Their most recent projects include Letters for Bassel and The #FreeBassel cookbook, both dedicated to creative and participatory methods of advocacy for the release of CC community member Bassel Khartabil, who has been detained in Syria for the last two years. They also have a book coming out in summer 2014 titled I Can Do Anything Badly II, which uses conversational interviews to explore the intersections of DIY and Free Culture in the arts, the internet, sociology, and design.
Korth is also an advocate for trees and sustainable urban planning, and works in marketing and operations at DeepRoot Green Infrastructure, a San Francisco–based company that provides arboriculturally-oriented products and services for the built environment.
In the spirit of McLuhan but in the age of the Internet – she believes that we all own the message, humans as much as plant life. But the medium may have a mind of its own.
Supriya Misra, TeachAIDS
Supriya Misra is a Senior Project Manager at TeachAIDS, where she helps lead the development, maintenance, and expansion of TeachAIDS products.
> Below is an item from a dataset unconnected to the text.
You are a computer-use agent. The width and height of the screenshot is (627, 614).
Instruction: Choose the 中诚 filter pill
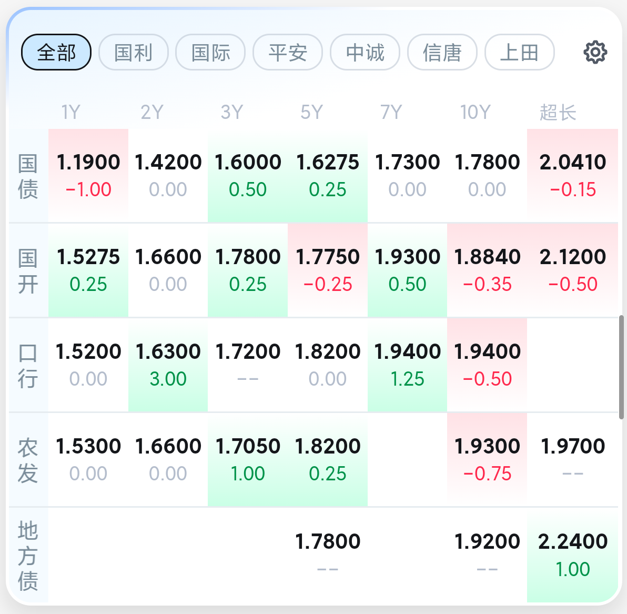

Founded at Stanford, and recognized as an innovation that will “change the world” by MIT Technology Review, TeachAIDS is a nonprofit social venture that creates breakthrough software to solve persistent problems in HIV prevention. Used in more than 70 countries, TeachAIDS provides the most effective HIV prevention software to educators, governments, and NGOs around the world – for free.
With a background in behavioral health research and expertise in innovative applications of new technologies in preventative care, she has previously worked at HopeLab and the Institute for Brain Potential, and co-authored a handbook on the neurobiological basis for forming positive health habits. She holds an M.A. and a B.A. with Honors in Psychology, with a concentration in Neuroscience, from Stanford University.
Rachel Weidinger is the Founder and Executive Director of Upwell, a nonprofit PR firm with one client, the ocean. At Upwell, Rachel leads the development of cutting edge big listening practices. She couples this big data approach with the resiliency-increasing tactic of campaigning across a distributed network to increase online attention to ocean issues. Because of Rachel’s vision, the ocean community knows the baseline of online conversation for its issues for the first time.
Previously, Rachel was the Senior Manager of Marketing and Communications at TechSoup Global where she provided marketing vision and leadership for TechSoup Global, and the TechSoup Global Network of partners in 36 countries. She has also worked with social enterprises including NTEN, Common Knowledge, the Black Rock Arts Foundation, SF Environment, Copia, and the Xtracycle Foundation.
Rachel has a B.Phil. in Interdisciplinary Studies from Miami University’s Western College Program, and completed the coursework for a masters in Arts Policy and Administration at Ohio State University. When she’s not working to save the ocean, she makes preserves, swims in the Bay, and gardens at her tiny home in San Francisco. She is obsessed with whale sharks.